05/15/2014 05:00 pm ET Updated Jul 15, 2014

Do Great Writers Make Bad Editors?

Even the best writer needs a good editor -- and not all talented writers are great editors. Over the last several years, there's been a lot of speculation about what makes a good editor, especially online. What appears to be phenomenal writing to one person can make the smallest impression on another. And arguably the worst editing sin -- over-editing -- can crush a writer's spirit, squelch inspiration and just plain slow things down to a crawl.

During the last three years, we've built a network of thousands of freelance writers who have been vetted by a writing test.
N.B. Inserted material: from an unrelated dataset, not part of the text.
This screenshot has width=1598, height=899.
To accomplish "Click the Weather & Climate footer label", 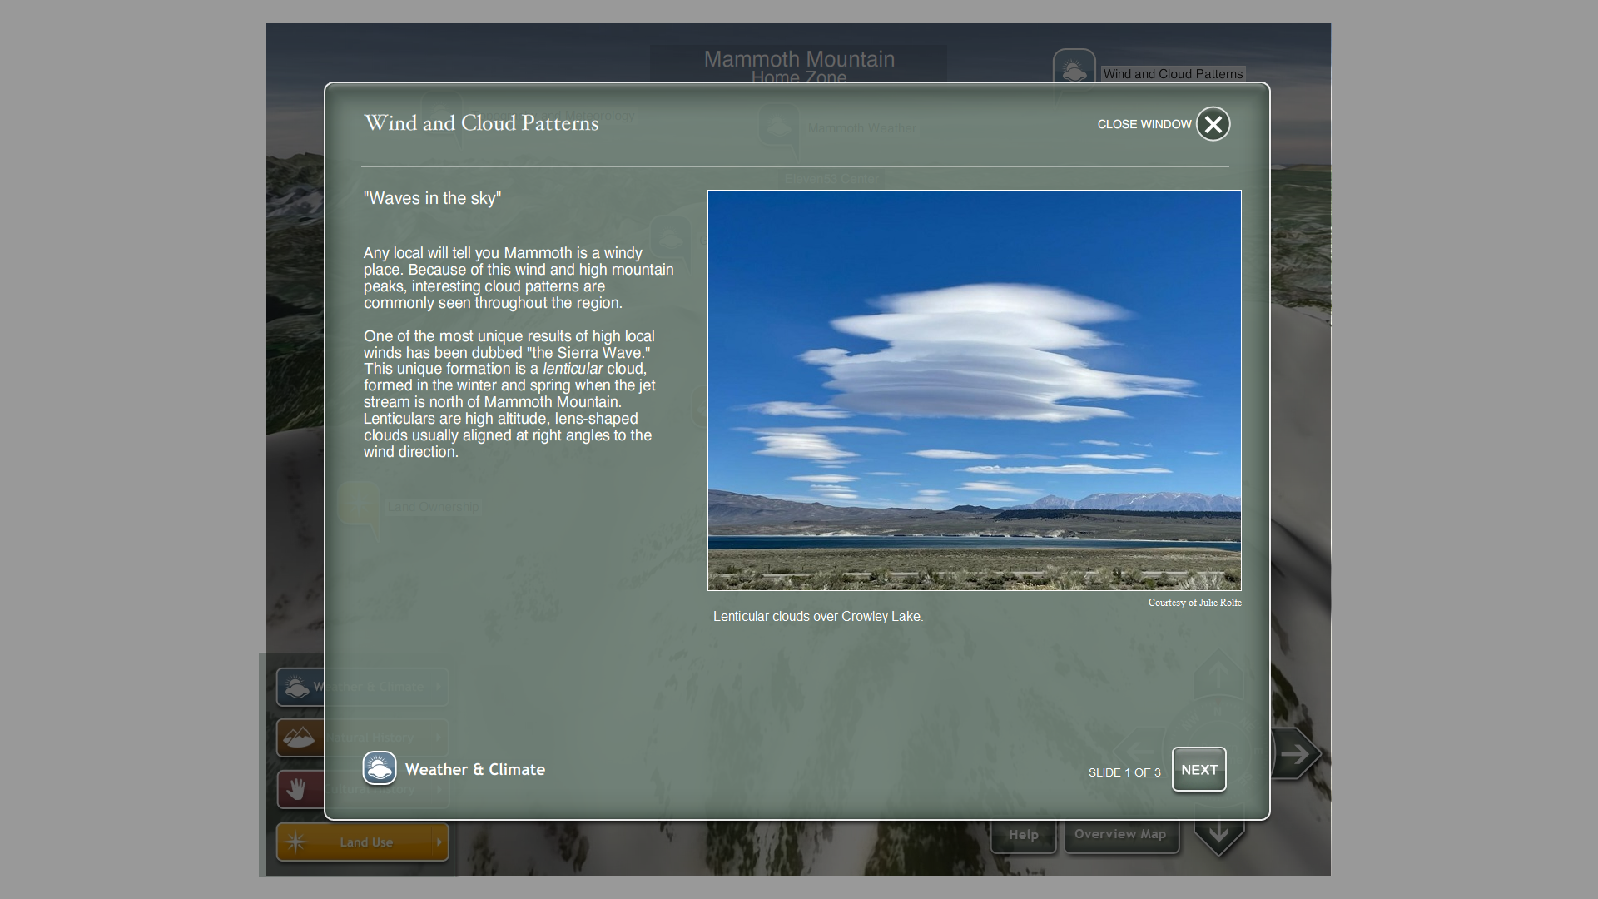I will [474, 770].
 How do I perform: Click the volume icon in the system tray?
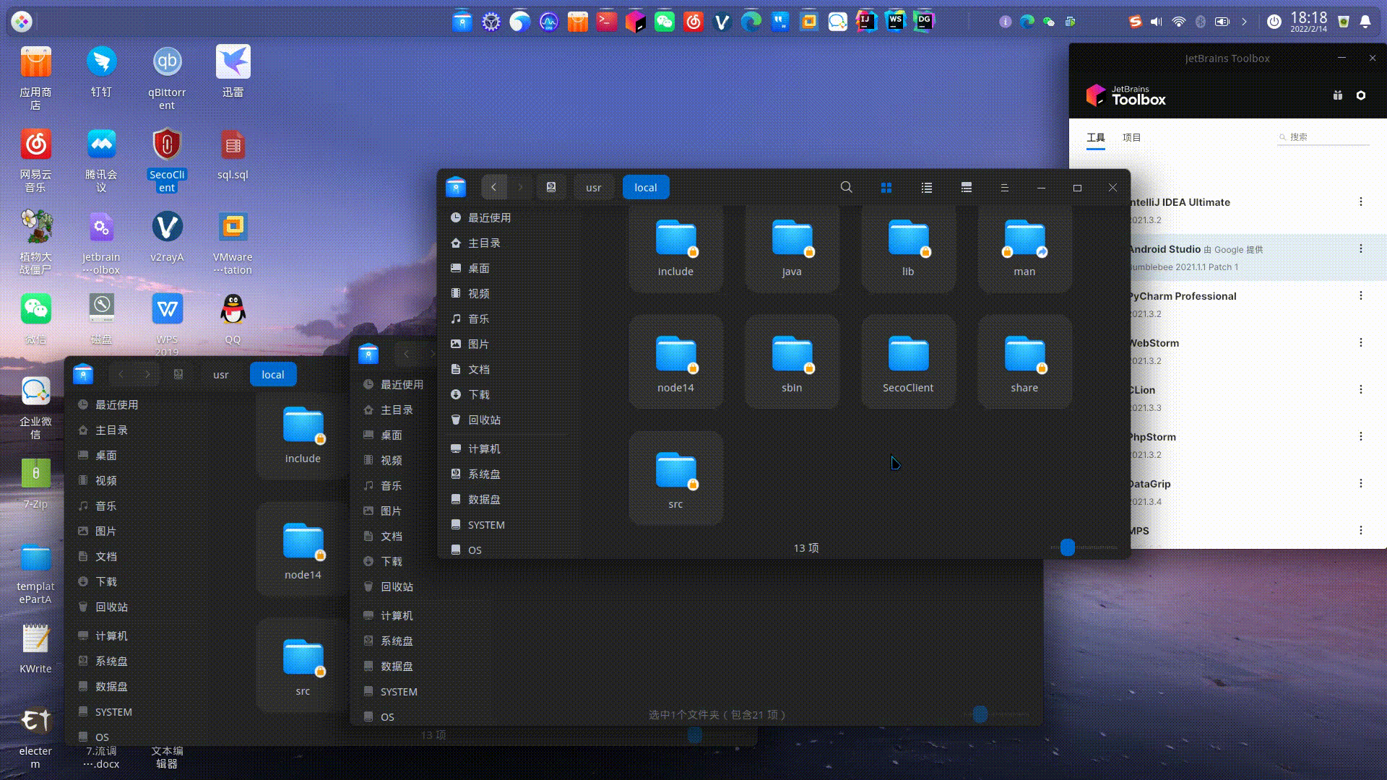pos(1156,21)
This week we launched a new editing test that we hope will help us identify strong editors within our network.

So what makes a good editor?
There are the fundamentals of copy editing: grammar, spelling, punctuation, style, word choice and syntax. And then there are the less tangible editing skills: steering the writer in the direction of the right focus, tone, evidence, flow, organization and topic for the audience and the assignment. Finally, there are skills unique to editing online copy on deadline including stamina, tech-savvy, research skills and subject matter expertise.

No two editors will edit the same piece of writing the same way -- and every editor must strike a balance between reigning a writer in and boosting their confidence. Finally, editors must be able to objectively interpret the underlying intent of the assignment and assess the writing through the eyes of the readership.

Do good writers make good editors?
Surprisingly, in preliminary testing, the majority of the 500 Scripted writers tested failed. Even those who got a perfect score on the writer test, failed the editor test. We noticed some interesting patterns in the results of those who passed:

• While we hypothesized fatigue would play a factor with declining scores as the test wore on, in fact "good" editors improved with time -- indicating there's a "warm up'" period.

• There was a geographic pattern in terms of states with a higher concentration of good editors, namely: Arizona, California, Kansas, Maryland and Ohio.

• The most commonly missed copy errors included that "Internet" should be capitalized, "wish list" is not one word, misuse of "chose" vs. "choose," missing hyphens and the misspelling of "benefited" as "benefitted."

• Since over-editing is an issue, test takers were penalized for making unnecessary corrections, the most prevalent of which were flagging the correct use of "effect" vs. "affect," redlining what was in fact proper use of a semi-colon and highlighting "welcomed" as if it were not a word.

Taking the personality fit out of the equation
There are all kinds of editors in the world. In journalism, editors are as much managers and mentors as they are copy editors and sticklers for fact-checking. In book publishing, editors are cheerleaders, psychologists and project managers. But in online brand writing, good writers and good editors can come from anywhere and work completely independently. This takes the potential for a personality clash out of the equation and makes it possible for good writers and good editors to work in tandem to produce high-quality writing efficiently and as peers.